Uit Moordzaken
Naam slachtoffer | Ahmet Naci Havucgil |
Leeftijd | 42 jaar |
Datum | 26 juni 2006 |
Moordplaats | Beekbergen |
Status | Opgelost |
Soort misdrijf | Moord |
Straf | Zie uitspraak |
Ahmet Naci Havucgil
Op 25 juni 2006 wordt de 42-jarige Ahmet Naci Havucgil uitgenodigd door twee mannen waarmee hij zaken doet, om een gesprek te voeren. De mannen denken dat Ahmet hen financieel benadeeld heeft, en willen geld zien van hem. Ahmet rijdt naar de afgesproken plek in Huissen, alwaar de heren, die ook wat vrienden bij zich hebben, hem vragen even mee te rijden in de auto.
Het stel rijdt naar een afgelegen boerderij in Angerlo. Daar wordt Ahmet vastgebonden en mishandeld. Later die avond wordt hij naar de kelder gebracht.
De volgende dag wordt Ahmet door de dan 35-jarige Ertugrul A. en de evenoude Cengiz K. meegenomen naar een bosgebied in Beekbergen. Daar wurgen ze Ahmet, en verstoppen zijn lichaam onder wat takken en bladeren.
Pas op 10 augustus 2006 wordt het lichaam van Ahmet gevonden.
Verdachten
Enkele van de mannen proberen te pinnen met de bankpas van Ahmet. Aan hand van deze gegevens worden de eerste verdachten aangehouden.

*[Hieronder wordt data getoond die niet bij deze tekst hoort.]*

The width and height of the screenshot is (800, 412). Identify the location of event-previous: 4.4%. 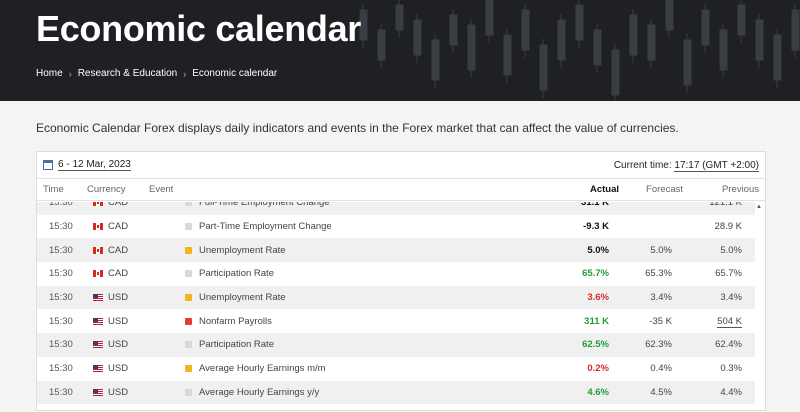
(707, 392).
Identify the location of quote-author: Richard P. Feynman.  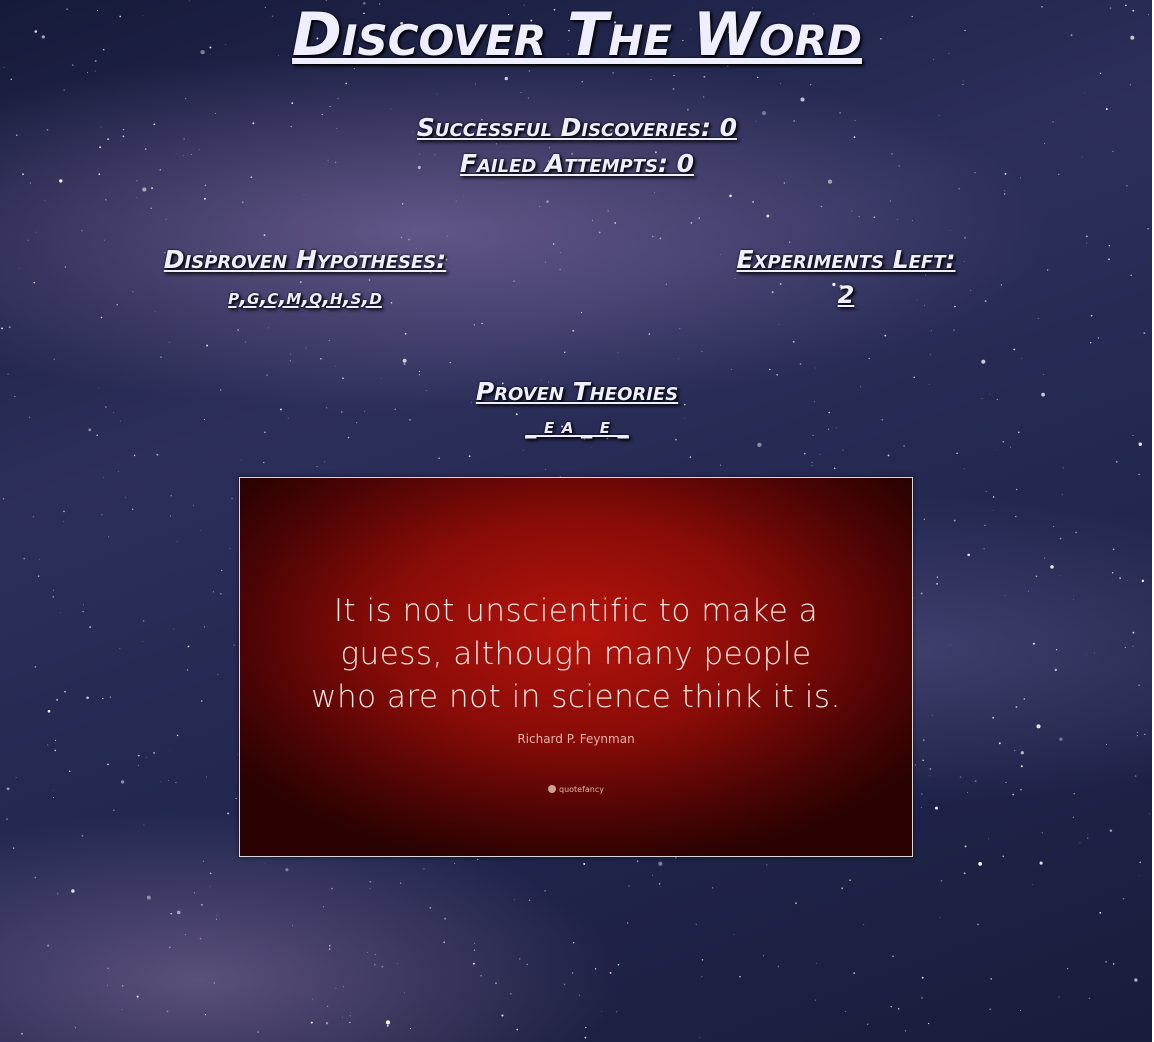
(576, 739).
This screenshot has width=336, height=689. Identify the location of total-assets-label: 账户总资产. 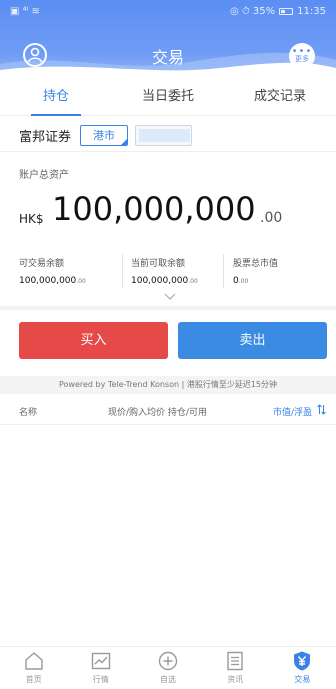
(44, 176).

De verdachten verklaren allemaal verschillend over hun bijdrage bij de ontvoering, mishandeling en moord op Ahmet. Omdat zij op sommige punten wel consistent verklaren, krijgt de politie het verhaal toch bijna geheel rond, en worden de mannen en de vrouw voor de rechtbank gedaagd.
Uitspraak
Rechtbank Zutphe, 22 juni 2007
De rechtbank neemt met betrekking tot de vrijheidsberoving aan dat sprake is geweest van een vooropgezet plan, waarbij verdachte van aanvang af betrokken is geweest. Verdachte heeft [slachtoffer] samen met zijn medeverdachten onder valse voorwendselen meegevoerd naar een afgelegen plaats, hem van zijn vrijheid beroofd, zijn bezittingen afgenomen en hem gepoogd af te persen. Gelet op zijn op 26 juni 2006 ten overstaan van medeverdachte [medeverdachte C] gedane uitlatingen neemt de rechtbank tevens aan dat in de loop van 25 en 26 juni 2006 bij onder meer verdachte het plan heeft postgevat [slachtoffer] te vermoorden. Verdachte heeft in dat opzicht geenszins in een opwelling gehandeld. In samenwerking met ten minste één ander heeft verdachte [slachtoffer] vermoord en vervolgens het ontzielde lichaam verborgen. De rechtbank acht verdachte volledig verantwoordelijk voor de moord op [slachtoffer]. Verder neemt zij in aanmerking de lange duur van de vrijheidsberoving, de wijze waarop het slachtoffer is behandeld en de gruwelijkheid en de schijnbare vanzelfsprekendheid waarmee het slachtoffer op mensonterende wijze is behandeld uit puur geldelijke motieven. Zo is het slachtoffer onder meer geboeid en geblinddoekt, is hem geen eten aangeboden en is hem slechts in beperkte mate water te drinken gegeven. Het feit dat de rechtbank de feitelijkheden met betrekking tot de beweerde martelingen niet bewezen acht, doet niet af aan het feit dat verdachte en zijn mededaders de laatste dagen van het leven van het slachtoffer tot een hel hebben gemaakt. Het slachtoffer moet vreselijk veel angst hebben gevoeld gedurende deze laatste twee dagen van zijn leven.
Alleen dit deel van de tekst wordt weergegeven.